The Fremantle Reclaim the Night collective sought and obtained endorsements from several unions, including the Maritime Union of Australia and the Australian Manufacturing Workers Union, which both made substantial donations, the Australian Services Union, which placed an ad in two local papers to encourage attendance, and the National Tertiary Education Union. The support of these unions, each of which mobilised its members for the rally, indicates that they recognise that violence against women is not only a “women’s issue”, but an issue for both working-class women and men.

Far from giving “left cover” to a ruling-class agenda, socialist intervention in the Reclaim the Night marches helped to partially disrupt what the ruling class hoped to make of the public reaction to Meagher’s rape and murder.
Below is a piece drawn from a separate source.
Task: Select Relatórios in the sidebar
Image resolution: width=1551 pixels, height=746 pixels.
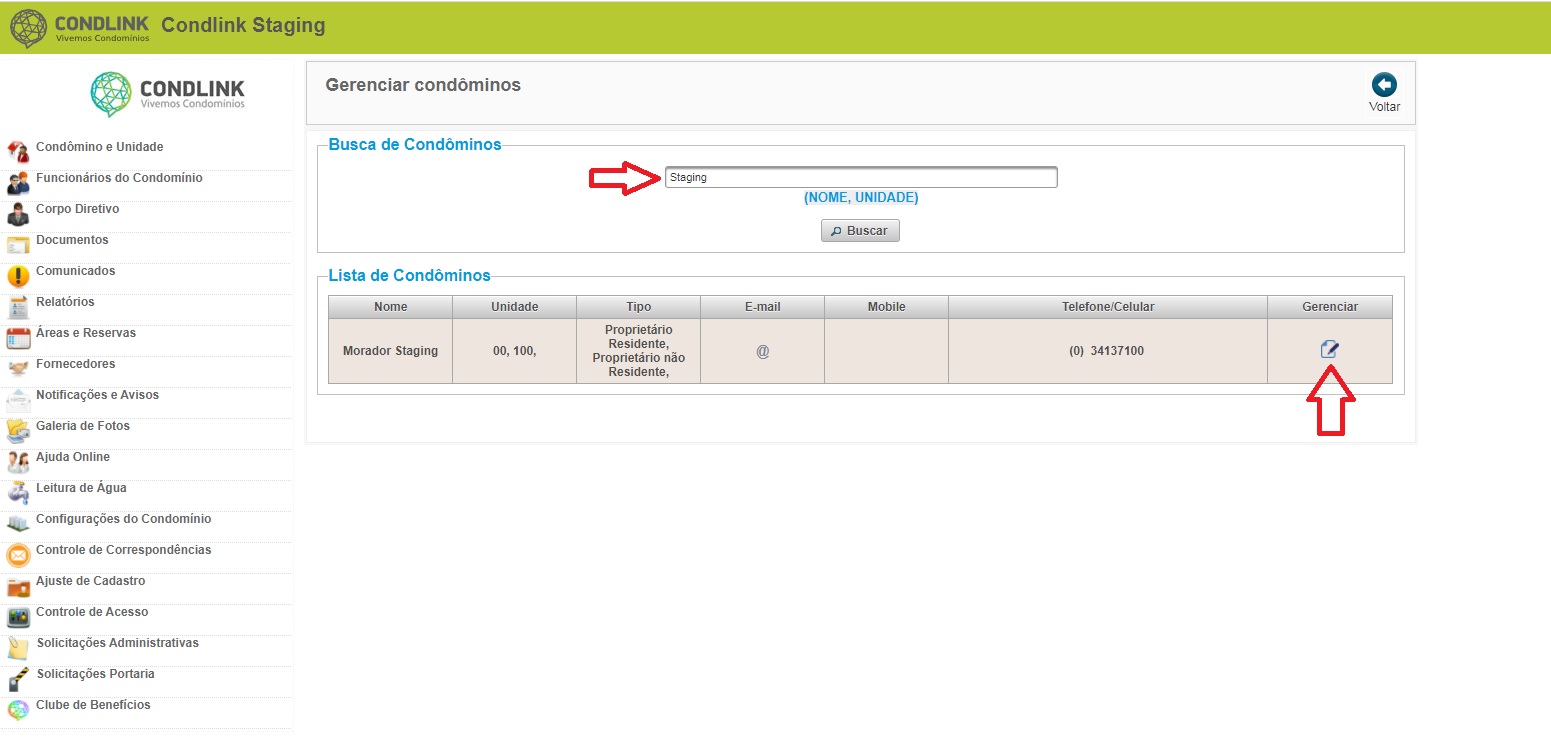Action: click(x=65, y=302)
O’Shea is too pessimistic when she writes that “it was impossible given the level of class struggle and class consciousness in Australia today for the tiny forces of the left to intervene to change” the reactionary character that the ruling class sought to give to the mobilisations. While I don’t want to exaggerate the effect that a small socialist group can have in the present political situation, socialist intervention in a movement like this, created by revulsion at one of the objective effects of capitalism, can help to spur the further radicalisation of some of the participants, who otherwise would hear no voices but those of liberals and conservatives. This is a central reason that it is necessary to be part of a revolutionary socialist organisation today, even when its numbers are small.